RETO
Indica el número de líneas de los datos que contienen la cadena "dimensions", teniendo en cuenta mayúsculas y minúsculas. Responde solo con la cifra.

Filas sobre dónde aparecen los objetivos
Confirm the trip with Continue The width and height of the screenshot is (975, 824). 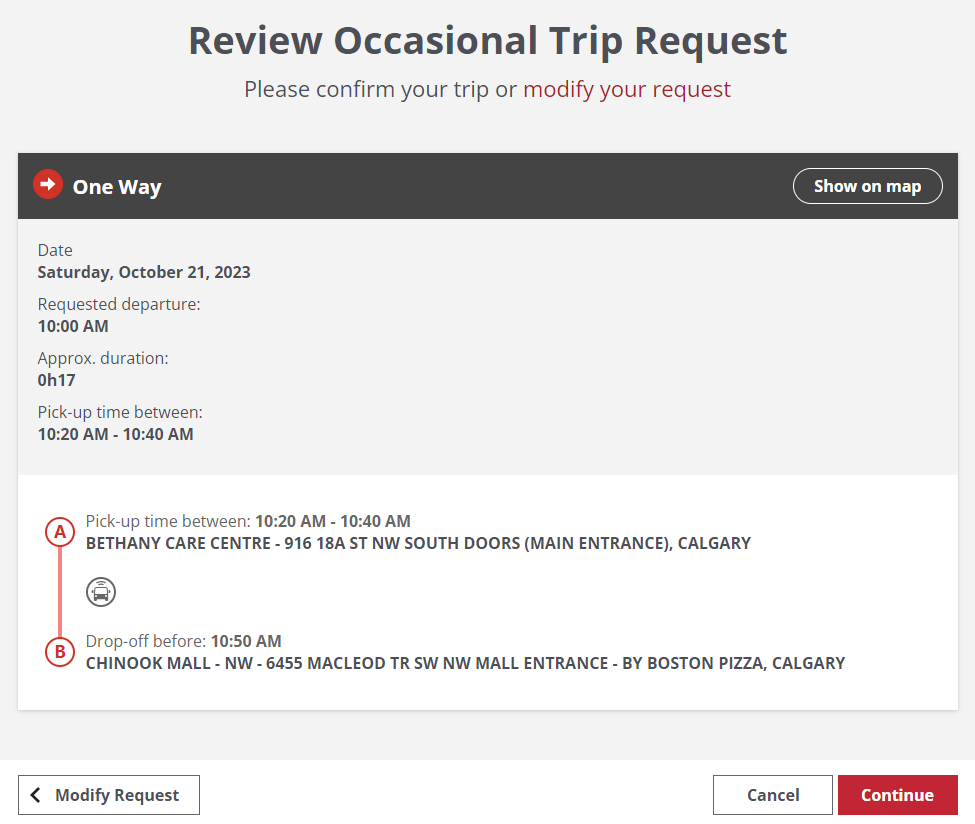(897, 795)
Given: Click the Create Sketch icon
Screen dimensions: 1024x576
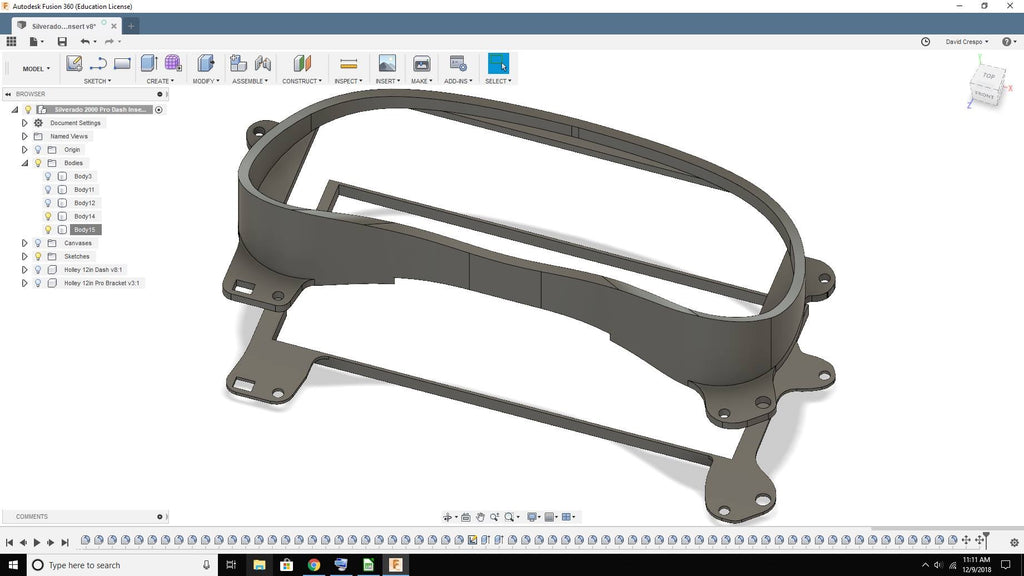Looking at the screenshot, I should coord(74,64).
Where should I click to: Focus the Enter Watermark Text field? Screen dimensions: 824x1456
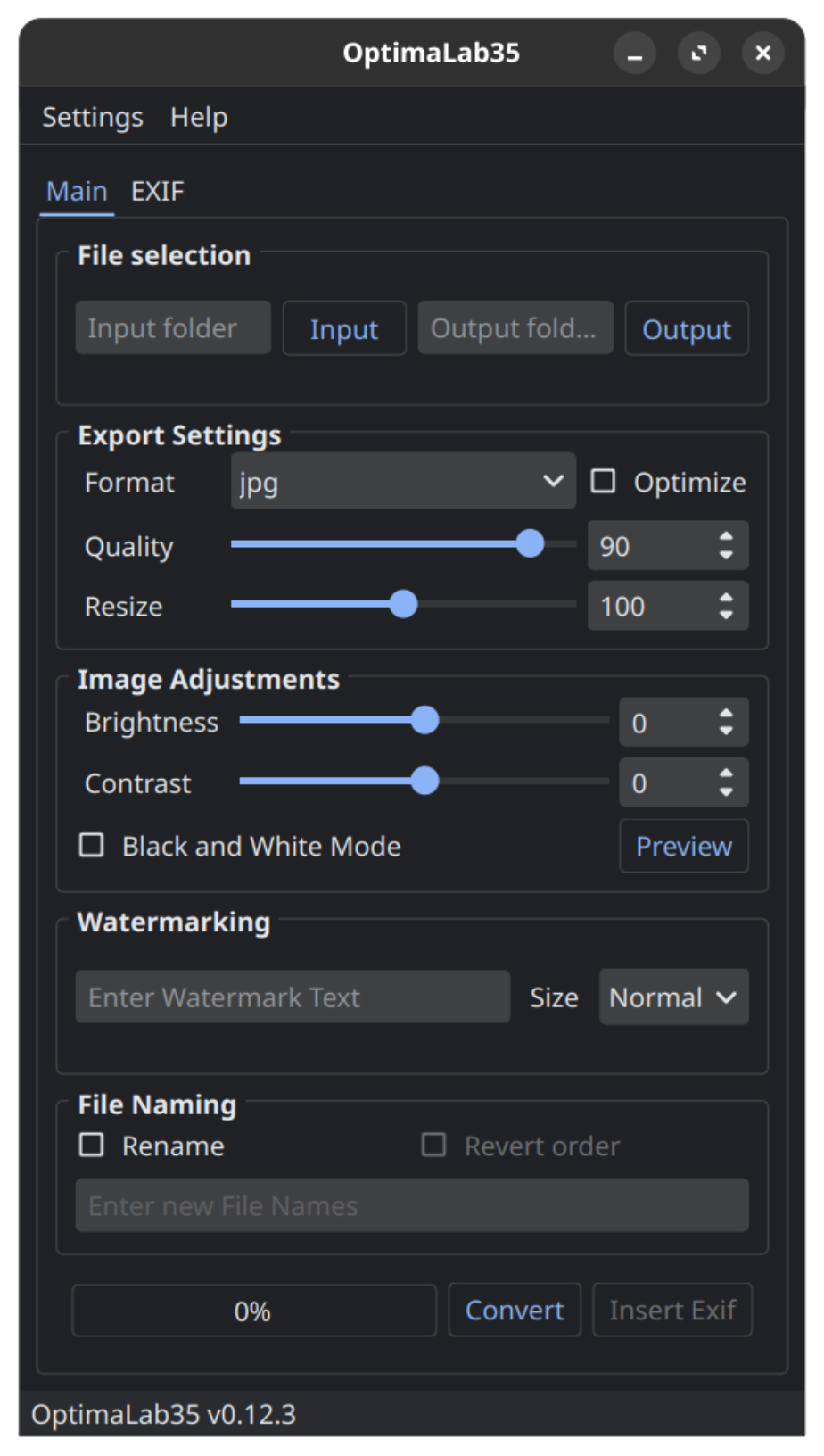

RESULTADO ESPERADO
2